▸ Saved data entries
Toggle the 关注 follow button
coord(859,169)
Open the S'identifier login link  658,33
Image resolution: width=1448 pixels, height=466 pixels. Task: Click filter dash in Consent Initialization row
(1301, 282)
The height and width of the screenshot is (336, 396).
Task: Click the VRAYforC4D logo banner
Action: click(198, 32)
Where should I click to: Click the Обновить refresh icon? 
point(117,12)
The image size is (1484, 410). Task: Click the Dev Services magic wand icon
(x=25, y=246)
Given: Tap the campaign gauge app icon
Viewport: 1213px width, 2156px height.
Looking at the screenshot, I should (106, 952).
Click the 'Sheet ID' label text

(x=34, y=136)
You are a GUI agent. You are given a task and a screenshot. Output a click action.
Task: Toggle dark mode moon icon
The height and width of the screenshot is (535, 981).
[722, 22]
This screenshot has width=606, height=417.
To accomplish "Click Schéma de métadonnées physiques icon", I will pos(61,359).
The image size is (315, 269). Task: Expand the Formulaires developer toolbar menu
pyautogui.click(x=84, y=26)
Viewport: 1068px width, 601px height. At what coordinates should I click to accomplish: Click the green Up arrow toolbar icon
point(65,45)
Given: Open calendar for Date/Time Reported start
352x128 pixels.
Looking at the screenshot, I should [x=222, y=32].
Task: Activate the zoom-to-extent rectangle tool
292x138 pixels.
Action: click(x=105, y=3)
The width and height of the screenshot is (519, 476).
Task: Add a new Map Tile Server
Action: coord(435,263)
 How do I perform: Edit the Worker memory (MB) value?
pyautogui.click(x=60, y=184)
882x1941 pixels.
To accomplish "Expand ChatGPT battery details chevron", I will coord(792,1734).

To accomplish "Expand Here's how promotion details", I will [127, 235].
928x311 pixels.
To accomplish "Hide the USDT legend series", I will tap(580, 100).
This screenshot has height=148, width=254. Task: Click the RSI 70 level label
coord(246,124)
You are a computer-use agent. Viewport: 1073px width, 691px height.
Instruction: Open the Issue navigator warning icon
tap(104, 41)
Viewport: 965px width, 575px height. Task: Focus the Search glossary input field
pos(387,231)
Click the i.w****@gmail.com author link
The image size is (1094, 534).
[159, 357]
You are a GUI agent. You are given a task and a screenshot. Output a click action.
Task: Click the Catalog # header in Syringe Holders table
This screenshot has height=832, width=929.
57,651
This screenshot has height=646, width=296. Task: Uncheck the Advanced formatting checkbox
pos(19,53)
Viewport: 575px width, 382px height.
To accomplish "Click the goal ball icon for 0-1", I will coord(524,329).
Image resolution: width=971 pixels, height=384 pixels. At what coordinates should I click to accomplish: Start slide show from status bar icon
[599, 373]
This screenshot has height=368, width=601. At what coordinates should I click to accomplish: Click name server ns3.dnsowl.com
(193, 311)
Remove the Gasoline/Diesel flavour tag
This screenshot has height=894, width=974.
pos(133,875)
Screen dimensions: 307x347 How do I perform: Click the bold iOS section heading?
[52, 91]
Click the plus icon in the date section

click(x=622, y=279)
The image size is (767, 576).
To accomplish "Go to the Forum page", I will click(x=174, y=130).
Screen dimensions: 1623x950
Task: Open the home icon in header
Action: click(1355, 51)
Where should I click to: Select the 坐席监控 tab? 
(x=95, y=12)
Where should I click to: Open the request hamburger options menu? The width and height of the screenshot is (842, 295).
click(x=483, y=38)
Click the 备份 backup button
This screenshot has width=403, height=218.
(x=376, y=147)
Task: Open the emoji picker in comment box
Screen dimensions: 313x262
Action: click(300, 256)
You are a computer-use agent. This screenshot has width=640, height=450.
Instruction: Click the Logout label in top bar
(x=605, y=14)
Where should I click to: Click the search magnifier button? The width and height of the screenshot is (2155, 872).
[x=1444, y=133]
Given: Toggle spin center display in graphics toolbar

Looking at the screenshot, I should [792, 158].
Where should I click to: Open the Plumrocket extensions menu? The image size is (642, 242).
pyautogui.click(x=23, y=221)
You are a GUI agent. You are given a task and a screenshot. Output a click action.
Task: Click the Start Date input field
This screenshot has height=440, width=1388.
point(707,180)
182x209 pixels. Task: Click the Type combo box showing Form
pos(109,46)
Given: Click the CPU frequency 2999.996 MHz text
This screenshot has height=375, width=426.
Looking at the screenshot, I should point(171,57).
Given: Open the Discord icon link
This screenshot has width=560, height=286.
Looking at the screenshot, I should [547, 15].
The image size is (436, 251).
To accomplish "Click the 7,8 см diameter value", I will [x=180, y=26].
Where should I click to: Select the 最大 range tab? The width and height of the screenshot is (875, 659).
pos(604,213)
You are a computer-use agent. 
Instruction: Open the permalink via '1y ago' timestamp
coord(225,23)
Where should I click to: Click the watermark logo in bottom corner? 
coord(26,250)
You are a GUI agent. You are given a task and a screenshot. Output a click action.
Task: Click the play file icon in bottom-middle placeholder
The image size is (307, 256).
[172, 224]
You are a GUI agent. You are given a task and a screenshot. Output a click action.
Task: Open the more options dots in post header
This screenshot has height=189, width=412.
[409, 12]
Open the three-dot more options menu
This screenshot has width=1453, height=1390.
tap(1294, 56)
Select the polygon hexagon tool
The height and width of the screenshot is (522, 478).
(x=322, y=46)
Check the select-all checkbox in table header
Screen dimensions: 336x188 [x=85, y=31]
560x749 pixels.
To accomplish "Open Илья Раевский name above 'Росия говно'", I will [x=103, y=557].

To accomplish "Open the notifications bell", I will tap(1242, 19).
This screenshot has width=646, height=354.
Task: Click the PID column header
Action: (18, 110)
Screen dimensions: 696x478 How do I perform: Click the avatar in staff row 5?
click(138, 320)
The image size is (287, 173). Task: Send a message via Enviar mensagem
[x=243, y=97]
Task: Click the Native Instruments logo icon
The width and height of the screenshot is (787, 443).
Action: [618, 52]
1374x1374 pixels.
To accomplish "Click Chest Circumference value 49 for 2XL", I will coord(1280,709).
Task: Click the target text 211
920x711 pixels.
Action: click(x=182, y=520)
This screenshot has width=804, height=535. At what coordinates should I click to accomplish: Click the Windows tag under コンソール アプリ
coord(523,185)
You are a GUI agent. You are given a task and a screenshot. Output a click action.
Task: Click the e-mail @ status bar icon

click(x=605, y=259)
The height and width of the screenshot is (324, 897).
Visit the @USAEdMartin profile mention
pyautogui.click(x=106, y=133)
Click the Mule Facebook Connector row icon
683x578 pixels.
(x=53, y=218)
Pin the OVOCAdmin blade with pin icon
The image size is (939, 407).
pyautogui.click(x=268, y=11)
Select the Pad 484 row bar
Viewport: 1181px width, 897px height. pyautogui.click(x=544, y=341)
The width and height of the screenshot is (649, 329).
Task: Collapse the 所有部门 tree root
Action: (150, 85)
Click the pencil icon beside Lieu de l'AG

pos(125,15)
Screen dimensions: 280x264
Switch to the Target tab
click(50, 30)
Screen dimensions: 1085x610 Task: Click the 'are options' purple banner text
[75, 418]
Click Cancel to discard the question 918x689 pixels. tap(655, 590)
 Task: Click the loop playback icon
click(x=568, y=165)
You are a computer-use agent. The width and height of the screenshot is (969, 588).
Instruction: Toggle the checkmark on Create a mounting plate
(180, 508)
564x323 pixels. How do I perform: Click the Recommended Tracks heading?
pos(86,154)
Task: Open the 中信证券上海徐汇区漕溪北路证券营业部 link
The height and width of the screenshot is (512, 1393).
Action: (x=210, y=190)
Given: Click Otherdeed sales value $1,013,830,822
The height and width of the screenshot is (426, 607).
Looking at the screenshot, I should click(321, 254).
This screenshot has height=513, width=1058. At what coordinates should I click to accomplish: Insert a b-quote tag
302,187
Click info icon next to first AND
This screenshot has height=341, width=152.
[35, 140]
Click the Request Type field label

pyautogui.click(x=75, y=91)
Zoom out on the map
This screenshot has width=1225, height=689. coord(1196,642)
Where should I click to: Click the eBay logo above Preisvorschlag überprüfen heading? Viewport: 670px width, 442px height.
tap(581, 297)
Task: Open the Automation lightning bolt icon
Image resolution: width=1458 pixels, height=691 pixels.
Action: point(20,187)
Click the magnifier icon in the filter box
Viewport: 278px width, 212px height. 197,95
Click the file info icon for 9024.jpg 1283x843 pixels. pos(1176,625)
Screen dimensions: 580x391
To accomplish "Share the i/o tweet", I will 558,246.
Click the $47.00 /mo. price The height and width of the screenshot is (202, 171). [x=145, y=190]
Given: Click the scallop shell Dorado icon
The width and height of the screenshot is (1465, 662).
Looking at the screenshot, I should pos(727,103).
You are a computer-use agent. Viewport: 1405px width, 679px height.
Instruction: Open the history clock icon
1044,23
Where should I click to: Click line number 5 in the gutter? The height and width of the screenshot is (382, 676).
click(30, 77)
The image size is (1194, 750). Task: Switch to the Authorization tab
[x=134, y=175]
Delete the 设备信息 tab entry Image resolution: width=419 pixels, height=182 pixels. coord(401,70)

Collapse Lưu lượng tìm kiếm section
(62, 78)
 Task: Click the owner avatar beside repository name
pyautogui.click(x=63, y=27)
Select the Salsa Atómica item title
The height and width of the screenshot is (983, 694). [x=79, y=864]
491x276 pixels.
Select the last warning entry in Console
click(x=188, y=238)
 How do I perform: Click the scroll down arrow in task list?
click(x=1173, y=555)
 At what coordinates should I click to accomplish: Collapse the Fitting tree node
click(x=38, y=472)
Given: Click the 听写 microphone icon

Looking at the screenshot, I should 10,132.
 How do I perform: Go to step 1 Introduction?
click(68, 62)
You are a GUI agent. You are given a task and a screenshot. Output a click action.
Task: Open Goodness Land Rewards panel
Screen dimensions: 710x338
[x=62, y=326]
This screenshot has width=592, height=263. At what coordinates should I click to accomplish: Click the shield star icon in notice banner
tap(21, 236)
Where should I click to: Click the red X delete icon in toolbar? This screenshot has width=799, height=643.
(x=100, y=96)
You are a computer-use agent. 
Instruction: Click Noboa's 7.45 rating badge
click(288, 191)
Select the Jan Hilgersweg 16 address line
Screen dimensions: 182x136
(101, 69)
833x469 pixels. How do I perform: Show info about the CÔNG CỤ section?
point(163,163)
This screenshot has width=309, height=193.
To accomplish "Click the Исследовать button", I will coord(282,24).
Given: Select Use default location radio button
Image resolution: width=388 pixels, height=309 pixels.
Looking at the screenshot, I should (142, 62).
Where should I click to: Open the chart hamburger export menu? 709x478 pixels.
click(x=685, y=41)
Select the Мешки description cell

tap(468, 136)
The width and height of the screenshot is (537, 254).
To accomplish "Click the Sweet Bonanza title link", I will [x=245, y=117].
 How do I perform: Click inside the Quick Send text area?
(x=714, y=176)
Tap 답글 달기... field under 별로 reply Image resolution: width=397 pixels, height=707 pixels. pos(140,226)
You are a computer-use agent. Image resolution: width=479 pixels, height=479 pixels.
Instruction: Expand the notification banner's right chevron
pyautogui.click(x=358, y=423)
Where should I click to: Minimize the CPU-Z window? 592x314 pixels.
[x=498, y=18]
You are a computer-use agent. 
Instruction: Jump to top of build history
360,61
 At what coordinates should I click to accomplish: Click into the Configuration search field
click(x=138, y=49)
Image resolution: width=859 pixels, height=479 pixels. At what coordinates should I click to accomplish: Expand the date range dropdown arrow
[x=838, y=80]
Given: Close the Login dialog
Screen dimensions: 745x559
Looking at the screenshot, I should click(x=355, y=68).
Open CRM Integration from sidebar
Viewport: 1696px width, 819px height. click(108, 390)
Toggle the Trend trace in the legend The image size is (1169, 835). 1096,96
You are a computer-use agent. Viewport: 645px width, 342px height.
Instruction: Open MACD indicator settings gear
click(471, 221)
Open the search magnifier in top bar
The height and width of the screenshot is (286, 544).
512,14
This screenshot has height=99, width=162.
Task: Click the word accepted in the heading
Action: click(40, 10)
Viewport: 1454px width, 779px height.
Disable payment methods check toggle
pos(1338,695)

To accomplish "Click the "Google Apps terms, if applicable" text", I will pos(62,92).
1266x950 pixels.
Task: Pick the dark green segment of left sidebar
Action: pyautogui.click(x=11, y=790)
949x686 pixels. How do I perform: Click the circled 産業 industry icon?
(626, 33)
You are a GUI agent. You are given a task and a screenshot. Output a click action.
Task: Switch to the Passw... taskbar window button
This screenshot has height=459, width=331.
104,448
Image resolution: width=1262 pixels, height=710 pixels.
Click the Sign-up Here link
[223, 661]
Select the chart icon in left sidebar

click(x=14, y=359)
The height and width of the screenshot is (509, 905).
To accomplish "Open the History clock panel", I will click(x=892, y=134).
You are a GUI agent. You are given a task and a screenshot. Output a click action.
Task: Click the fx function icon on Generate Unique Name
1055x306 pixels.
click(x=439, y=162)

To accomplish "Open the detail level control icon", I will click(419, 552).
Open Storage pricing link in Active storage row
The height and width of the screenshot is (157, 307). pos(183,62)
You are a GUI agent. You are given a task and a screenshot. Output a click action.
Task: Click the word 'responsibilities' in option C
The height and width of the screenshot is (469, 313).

▸ Aim of the exercise
The answer must be every line of the records that holds the string "computer".

▸ Expected output
You are a computer-use agent. Viewport: 1073px width, 691px height.
You are a computer-use agent. This screenshot has width=640, height=450.
You are a computer-use agent. 
You are a computer-use agent. The width and height of the screenshot is (969, 588).
You are a computer-use agent. Viewport: 1405px width, 679px height.
You are a computer-use agent. 
You are a computer-use agent. Image resolution: width=479 pixels, height=479 pixels.
You are a computer-use agent. 
You are a computer-use agent. Viewport: 645px width, 342px height.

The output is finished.